Figure 5. Direct and indirect pathway neural ensembles encode syllable identity.

A. Example miniscope field of view (FOV) from a mouse with both dSPNs and iSPNs labeled. Scale bar = 100 µm.

B. Normalized fluorescence of individual neurons extracted using CNMF-e (top, see Methods) aligned to behavioral syllables (bottom, each syllable uniquely color coded).

C. Proportion of active direct (red), indirect (green), and both pathway (yellow) neurons aligned to syllable onset (see Methods). Time-shuffled data is shown in gray (95% confidence interval). Shading indicates bootstrap SEM.

D. Left columns, peak-normalized fluorescence averaged across all instances of the same syllable, in this case a “rear up.” All neurons from all mice are included in this representation. Cells with positive peaks were sorted from earliest to latest, then cells with negative-going peaks were sorted from latest to earliest. Single trials (all other columns) are shown for all neurons, merged across mice (see Methods). In each panel here (and in E) cellular traces are normalized individually to emphasize responses.

E. Top, peak-normalized fluorescence traces for five different syllables aligned to syllable onset, with human annotations above. Cells are sorted as in D. Bottom, proportion of dSPNs (red) and iSPNs (green) active aligned to syllable onset (defined as exceeding two SDs above the mean ΔF/F0).

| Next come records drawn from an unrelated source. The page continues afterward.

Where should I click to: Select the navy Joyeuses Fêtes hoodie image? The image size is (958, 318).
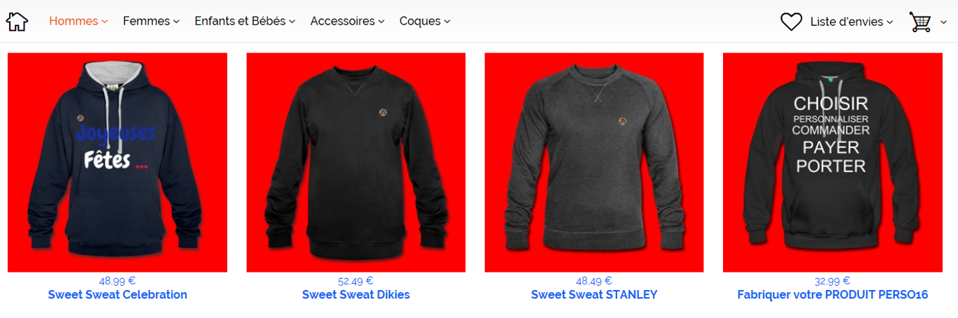pos(117,163)
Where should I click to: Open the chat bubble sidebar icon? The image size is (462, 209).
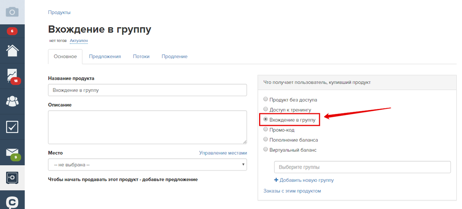click(x=12, y=201)
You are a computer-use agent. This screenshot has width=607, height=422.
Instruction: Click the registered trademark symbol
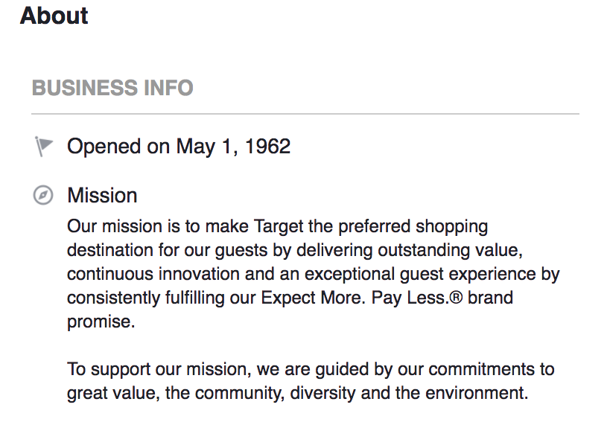456,298
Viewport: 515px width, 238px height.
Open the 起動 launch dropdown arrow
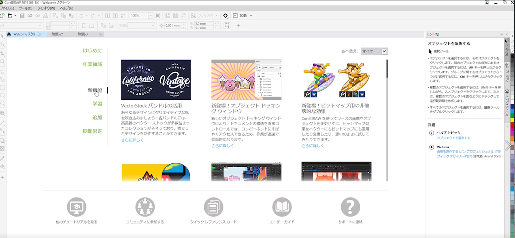(251, 16)
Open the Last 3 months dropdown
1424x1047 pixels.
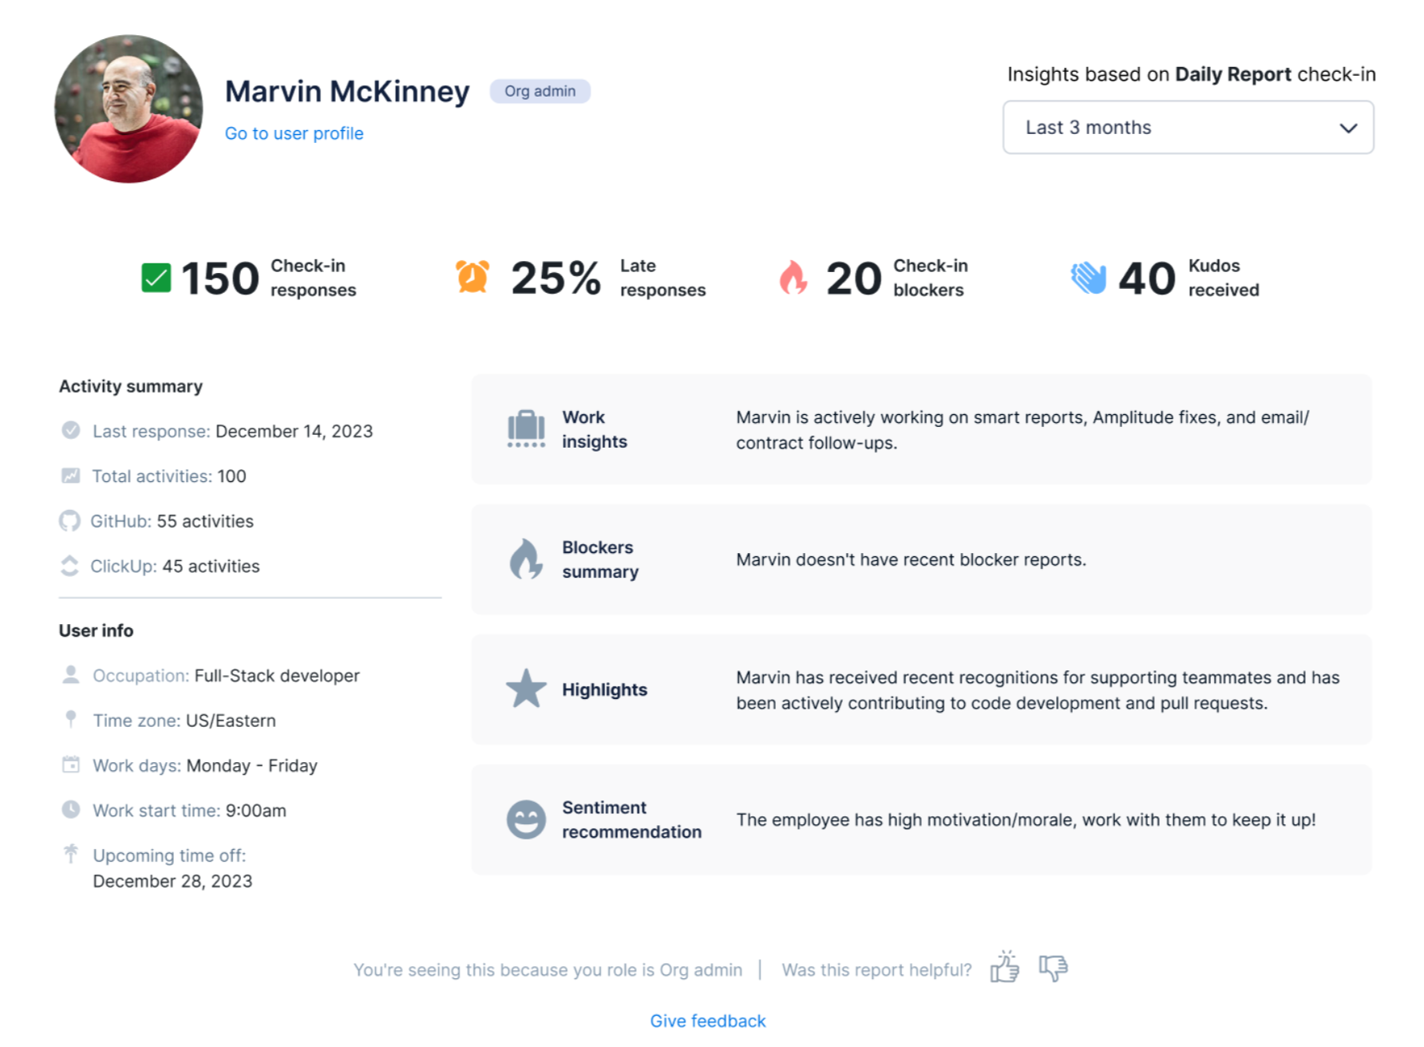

Shading indicates 95% bootstrap confidence interval.

F. Left, cumulative distribution function of ensemble correlations, computed using different examples of the same syllable (black) or examples of different syllables (gray) for the direct pathway (top), indirect pathway (middle), or both (bottom). Right, histogram of the average within syllable correlation after shuffling syllable identities.

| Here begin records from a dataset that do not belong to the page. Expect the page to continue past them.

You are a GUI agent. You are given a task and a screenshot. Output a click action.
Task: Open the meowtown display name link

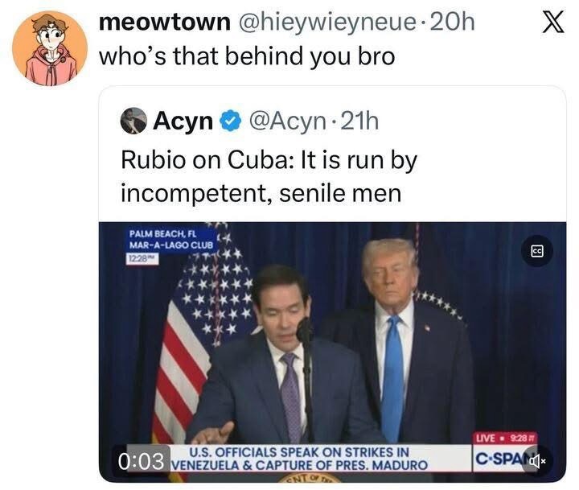point(163,23)
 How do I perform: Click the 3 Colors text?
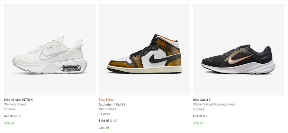click(x=104, y=114)
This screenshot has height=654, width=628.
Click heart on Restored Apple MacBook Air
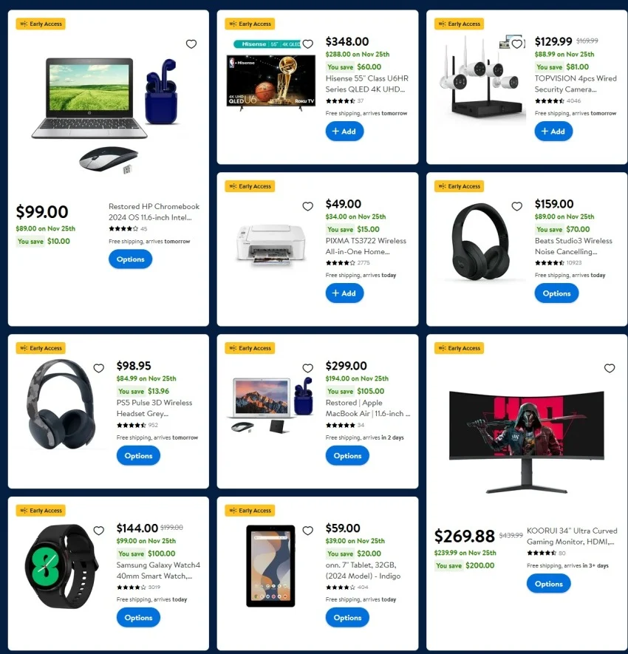tap(308, 368)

G. Histogram of correlations between neural activity distance and Moseq-defined behavioral distance for dSPNs (red), iSPNs (green), or both cell types (yellow).

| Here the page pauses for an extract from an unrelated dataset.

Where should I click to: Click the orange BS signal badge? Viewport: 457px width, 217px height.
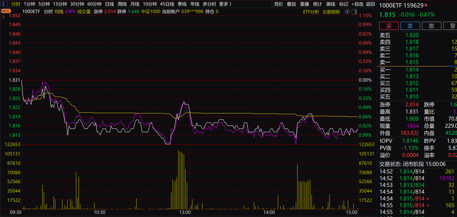[x=6, y=11]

H. Left, Decoding accuracy along different cuts of the behavioral hierarchy for dSPNs (red), iSPNs (green), and both cell types (yellow) (as in Figure 3F, syllables are clustered into larger groups moving from cut 1 to cut 6). Right, decoding accuracy for individual syllables as a function of the number of neurons provided to the decoder. Shading indicates 99% bootstrap confidence interval. Chance performance increased at higher hierarchical cuts given fewer classes to decode.

I, Left, Distribution of single neuron modulation with respect to syllable sequence frequency. Lower indices indicate higher activity for low probability transitions, while higher indices indicate higher activity for high probability transitions (see Methods). Cells significantly modulated relative to a shuffle control (gray line) are highlighted in dark and light gray. Middle, Each pair of dots indicates the proportion of trials a given neuron was active across all syllables for high (HiP) and low (LoP) transition probabilities. Shown are neurons that increase activity for high transition probability examples (left, light gray) and low transition probability examples (middle, dark gray) from Left.

J. Percent of cells that have a significant modulation index (p<.05 relative to shuffle controls) reveals a greater number of inhibited than activated neurons during high probability sequences.